In the case of an OSS, you don’t want to hide the most important functionality under layers of menus. And don’t forget that different personas (eg designers, admins, execs, help-desk, NOC, etc) are likely to have different definitions of “important functionality.” You may want to optimise important UI elements for each different persona (if your OSS allows for that level of configurability).

I’m not endorsing Smartlook, but if you’d like to read more about heat-mapping techniques, you can start here.

A modern twist on OSS architecture

I was speaking with a friend today about an old OSS assurance product that is undergoing a refresh and investment after years of stagnation.

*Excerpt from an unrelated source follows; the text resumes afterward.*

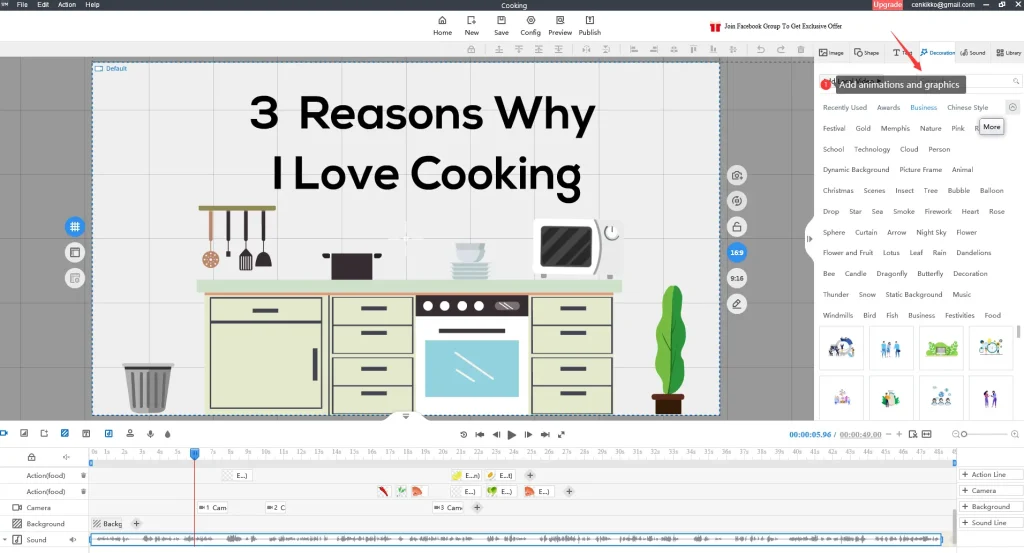Switch canvas to 9:16 aspect ratio

coord(737,277)
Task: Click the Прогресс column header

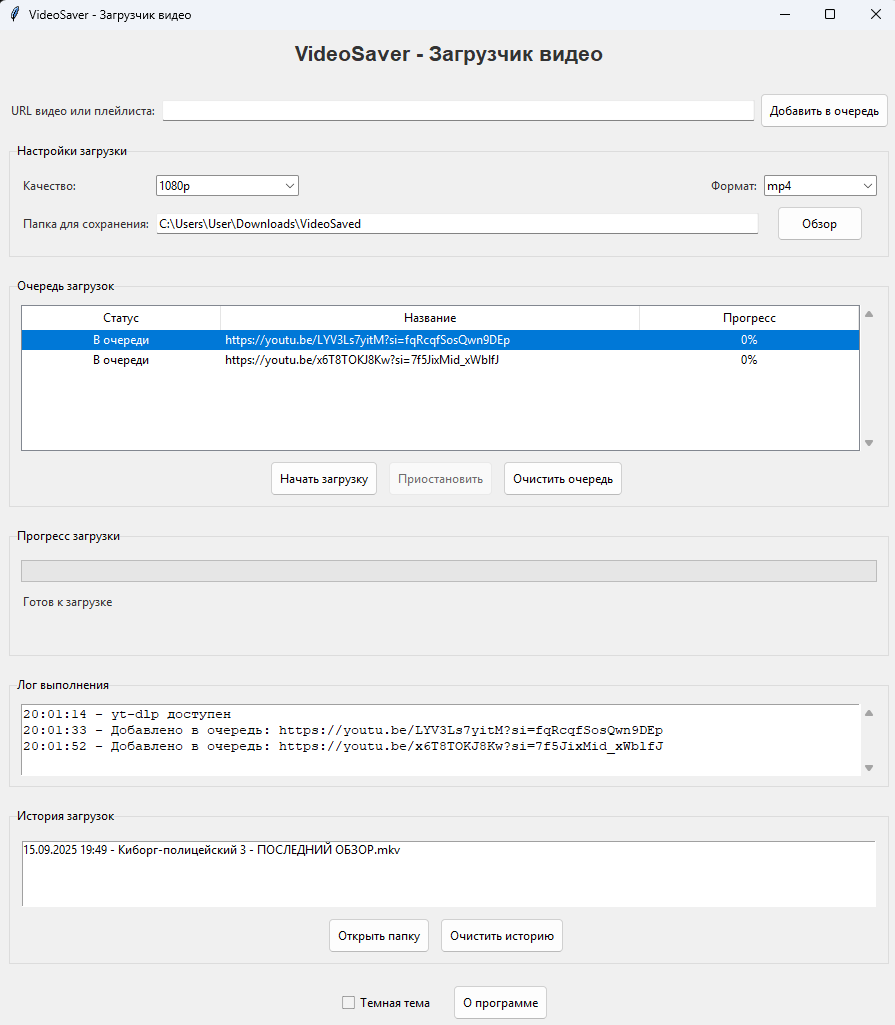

He indicated that it was to come with about 20 out of the box adaptors for data collection. I found that interesting because it was replacing a product that probably had in excess of 100 adaptors. Seemed like a major backward step… until my friend pointed out the types of adaptor in this new product iteration – Splunk, AWS, etc.

Of course!!

Our OSS no longer collect data directly from the network anymore. We have web-scaled processes sucking everything out of the network / EMS, aggregating it and transforming / indexing / storing it. Then, like any other IT application, our OSS just collect what we need from a data set that has already been consolidated and homogenised.

I don’t know why I’d never thought about it like this before (ie building an architecture that doesn’t even consider connecting to the the multitude of network / device / EMS types). In doing so, we lose the direct connection to the source, but we also reduce our integration tax load (directly to the OSS at least).